If you are selling something, eventually your potential purchasers will want to know costs. Bury the price, and you bury the sale. If there is anything a purchaser dislikes more than anything, it is the surprise of something that costs more than expected. However, there are few things sellers hate more than exposing their prices too early in the selling process, or divulging price information to a competitor.

Many sellers will agree that if you reveal your price too early, you expose yourself to comparative shopping. After all, you may not have had the chance to explain the benefits and answer questions that justify the price. An upfront price lessens the opportunity to justify your case.

Putting out pricing information also helps your competitors. For competition that has been in the business for a while, they know where to undercut you. For those who may be jumping into the business, all they know is to undercut you.
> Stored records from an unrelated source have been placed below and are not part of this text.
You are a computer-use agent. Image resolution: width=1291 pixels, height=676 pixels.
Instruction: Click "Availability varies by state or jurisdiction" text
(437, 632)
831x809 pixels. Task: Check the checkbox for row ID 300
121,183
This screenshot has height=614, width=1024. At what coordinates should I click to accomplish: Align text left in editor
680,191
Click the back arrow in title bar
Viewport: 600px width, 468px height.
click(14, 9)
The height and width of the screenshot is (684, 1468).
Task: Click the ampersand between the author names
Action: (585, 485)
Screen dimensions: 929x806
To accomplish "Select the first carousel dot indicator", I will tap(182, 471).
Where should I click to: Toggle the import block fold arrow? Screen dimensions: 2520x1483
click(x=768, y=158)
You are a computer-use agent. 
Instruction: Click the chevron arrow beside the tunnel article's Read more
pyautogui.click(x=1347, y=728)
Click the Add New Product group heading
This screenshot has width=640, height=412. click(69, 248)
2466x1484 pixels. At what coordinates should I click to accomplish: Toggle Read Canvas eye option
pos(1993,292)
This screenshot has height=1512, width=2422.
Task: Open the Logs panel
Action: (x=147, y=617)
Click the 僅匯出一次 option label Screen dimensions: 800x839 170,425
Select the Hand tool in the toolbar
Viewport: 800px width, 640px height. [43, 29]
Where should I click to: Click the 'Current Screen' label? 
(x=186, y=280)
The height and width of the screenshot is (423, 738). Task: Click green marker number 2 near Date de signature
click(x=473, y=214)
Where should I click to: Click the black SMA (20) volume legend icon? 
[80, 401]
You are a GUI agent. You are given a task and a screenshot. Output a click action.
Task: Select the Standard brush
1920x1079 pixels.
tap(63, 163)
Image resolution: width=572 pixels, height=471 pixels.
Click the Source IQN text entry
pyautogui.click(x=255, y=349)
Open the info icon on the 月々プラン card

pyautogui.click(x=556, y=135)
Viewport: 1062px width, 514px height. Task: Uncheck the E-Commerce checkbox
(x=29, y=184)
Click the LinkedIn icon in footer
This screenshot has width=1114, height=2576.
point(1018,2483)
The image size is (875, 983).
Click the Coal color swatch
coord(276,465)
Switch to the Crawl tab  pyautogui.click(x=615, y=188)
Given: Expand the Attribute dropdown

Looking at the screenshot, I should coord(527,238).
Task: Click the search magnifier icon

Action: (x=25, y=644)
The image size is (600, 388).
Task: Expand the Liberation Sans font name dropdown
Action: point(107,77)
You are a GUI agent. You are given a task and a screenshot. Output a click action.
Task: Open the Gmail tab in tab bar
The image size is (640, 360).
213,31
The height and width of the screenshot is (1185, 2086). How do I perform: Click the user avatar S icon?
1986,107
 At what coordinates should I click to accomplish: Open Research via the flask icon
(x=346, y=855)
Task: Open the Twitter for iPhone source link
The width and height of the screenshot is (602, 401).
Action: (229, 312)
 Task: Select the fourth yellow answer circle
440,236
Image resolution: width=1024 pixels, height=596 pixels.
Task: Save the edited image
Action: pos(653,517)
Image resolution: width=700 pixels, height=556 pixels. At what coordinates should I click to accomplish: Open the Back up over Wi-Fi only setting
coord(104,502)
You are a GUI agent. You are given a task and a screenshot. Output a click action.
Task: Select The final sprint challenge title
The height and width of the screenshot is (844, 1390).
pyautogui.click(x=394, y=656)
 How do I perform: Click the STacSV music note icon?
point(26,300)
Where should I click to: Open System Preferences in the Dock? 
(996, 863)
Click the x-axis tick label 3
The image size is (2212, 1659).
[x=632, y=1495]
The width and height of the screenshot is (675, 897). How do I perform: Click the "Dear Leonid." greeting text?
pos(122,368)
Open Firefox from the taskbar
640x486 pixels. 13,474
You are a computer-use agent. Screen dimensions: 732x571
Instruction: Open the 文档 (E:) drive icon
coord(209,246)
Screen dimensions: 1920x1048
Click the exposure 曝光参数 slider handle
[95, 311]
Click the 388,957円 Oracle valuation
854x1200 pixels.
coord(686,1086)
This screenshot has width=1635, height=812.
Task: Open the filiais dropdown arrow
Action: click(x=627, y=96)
To your prospects, neither makes a difference.

I am one who believes in posting pricing, and I began to include it on my website years ago. Upon doing this, I was surprised to find that my colleagues were also looking, and they were amazed. I am sure that they felt that I would drive away prospects, as well as expose myself to competitors. I don’t know how many competitors used my pricing as benchmarks, but I do know that prospects who called me became no longer available once I sent them to my website to check out services and prices. I was fine with that, because that is part of what I designed my site to do.

I don't feel I've lost much, if anything. This resolved a problem I spent years trying to correct. I used to spend days preparing estimates based off of spectacular sales meetings, building rapport and fostering relationships, along with identifying the customer’s needs and providing solutions to fulfill them. I asked the budget question and what they expected to pay, and the answer was that no one has a budget and no one knows what websites cost - until I gave them a price. Then they were experts. What I found was that the number was important all the long.

The web is a medium where comparison and lower pricing are generally expected. You can be wowed by dazzling sites, and clients expect everything to look great, but buyers expect it to be cheap, or at least cheaper than can be found in the offline world. If "lowest price" is not your targeted market, then let them know that upfront. In a world where the lowest price wins, not displaying one is tantamount to having the highest.

Eliminate price as a deal breaker. Your website should serve as a filter as well as an informational and selling tool. If you direct people to your site, all of the things they want to know should be there – who you are, what you do, what you have done for others, and of course, well, price. Those who know what they might pay, and still choose you, have found something else they like about you. The negotiations change to how you will get it done. You also don't have to make the client regret the price by eventually telling him that the things he thought he was getting were put back on the shelf the minute he agreed to the deal he ultimately got.

I recently got a call from a prospect who was almost sure she would buy from me. It's easy to get excited and feel that you bagged the sale. However, I referred her to my website, where a few days later, I got a call saying that they had found another provider. Price may have played a role, but I know I saved hours of meetings, proposals and modifications, and sales speeches trying to emphasize value, only to lose out because of price.

Missed potential sales cost, but lost sales attempts cost much more!